• Information
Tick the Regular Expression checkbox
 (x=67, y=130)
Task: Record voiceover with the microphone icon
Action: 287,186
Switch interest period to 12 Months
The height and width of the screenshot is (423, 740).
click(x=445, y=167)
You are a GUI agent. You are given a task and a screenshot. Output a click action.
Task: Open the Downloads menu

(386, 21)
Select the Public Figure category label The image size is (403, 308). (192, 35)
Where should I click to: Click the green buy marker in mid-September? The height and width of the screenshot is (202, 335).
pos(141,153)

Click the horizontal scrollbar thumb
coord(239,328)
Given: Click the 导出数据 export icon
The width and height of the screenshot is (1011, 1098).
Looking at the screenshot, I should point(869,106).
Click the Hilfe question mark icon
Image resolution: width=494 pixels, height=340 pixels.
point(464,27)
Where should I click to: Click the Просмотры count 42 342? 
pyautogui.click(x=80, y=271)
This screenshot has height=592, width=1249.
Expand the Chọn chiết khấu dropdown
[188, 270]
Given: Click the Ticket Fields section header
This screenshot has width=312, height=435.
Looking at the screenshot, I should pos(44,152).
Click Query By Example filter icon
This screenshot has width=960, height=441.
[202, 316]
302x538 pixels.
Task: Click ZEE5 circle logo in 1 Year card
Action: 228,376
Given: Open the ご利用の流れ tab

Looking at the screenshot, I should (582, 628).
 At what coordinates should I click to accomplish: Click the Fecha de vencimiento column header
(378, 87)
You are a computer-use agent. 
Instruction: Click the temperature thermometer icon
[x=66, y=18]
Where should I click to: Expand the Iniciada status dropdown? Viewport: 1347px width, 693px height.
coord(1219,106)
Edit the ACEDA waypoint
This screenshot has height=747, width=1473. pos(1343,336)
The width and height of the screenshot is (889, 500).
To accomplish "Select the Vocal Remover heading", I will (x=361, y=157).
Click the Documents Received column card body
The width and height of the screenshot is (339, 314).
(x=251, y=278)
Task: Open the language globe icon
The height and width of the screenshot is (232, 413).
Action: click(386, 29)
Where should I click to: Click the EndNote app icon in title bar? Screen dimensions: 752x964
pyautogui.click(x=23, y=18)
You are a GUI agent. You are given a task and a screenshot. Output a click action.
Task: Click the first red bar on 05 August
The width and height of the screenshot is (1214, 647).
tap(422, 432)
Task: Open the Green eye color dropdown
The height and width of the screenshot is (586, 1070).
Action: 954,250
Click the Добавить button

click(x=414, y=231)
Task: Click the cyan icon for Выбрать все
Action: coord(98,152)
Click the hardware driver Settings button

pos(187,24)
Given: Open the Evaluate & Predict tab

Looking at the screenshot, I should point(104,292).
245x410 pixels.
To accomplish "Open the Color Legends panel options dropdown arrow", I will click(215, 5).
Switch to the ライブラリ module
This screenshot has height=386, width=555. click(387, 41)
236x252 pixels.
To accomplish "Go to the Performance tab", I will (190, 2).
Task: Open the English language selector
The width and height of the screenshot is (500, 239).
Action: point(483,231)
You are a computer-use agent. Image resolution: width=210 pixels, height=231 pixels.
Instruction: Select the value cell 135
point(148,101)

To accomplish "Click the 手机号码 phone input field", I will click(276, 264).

• Exercise prompt
Return exactly the lines above from the line that has "Given: Click the 导出数据 export icon" through the line that has "This screenshot has height=592, width=1249.", inclusive, and nothing else.

• Solution to this task
Given: Click the 导出数据 export icon
The width and height of the screenshot is (1011, 1098).
Looking at the screenshot, I should point(869,106).
Click the Hilfe question mark icon
Image resolution: width=494 pixels, height=340 pixels.
point(464,27)
Where should I click to: Click the Просмотры count 42 342? 
pyautogui.click(x=80, y=271)
This screenshot has height=592, width=1249.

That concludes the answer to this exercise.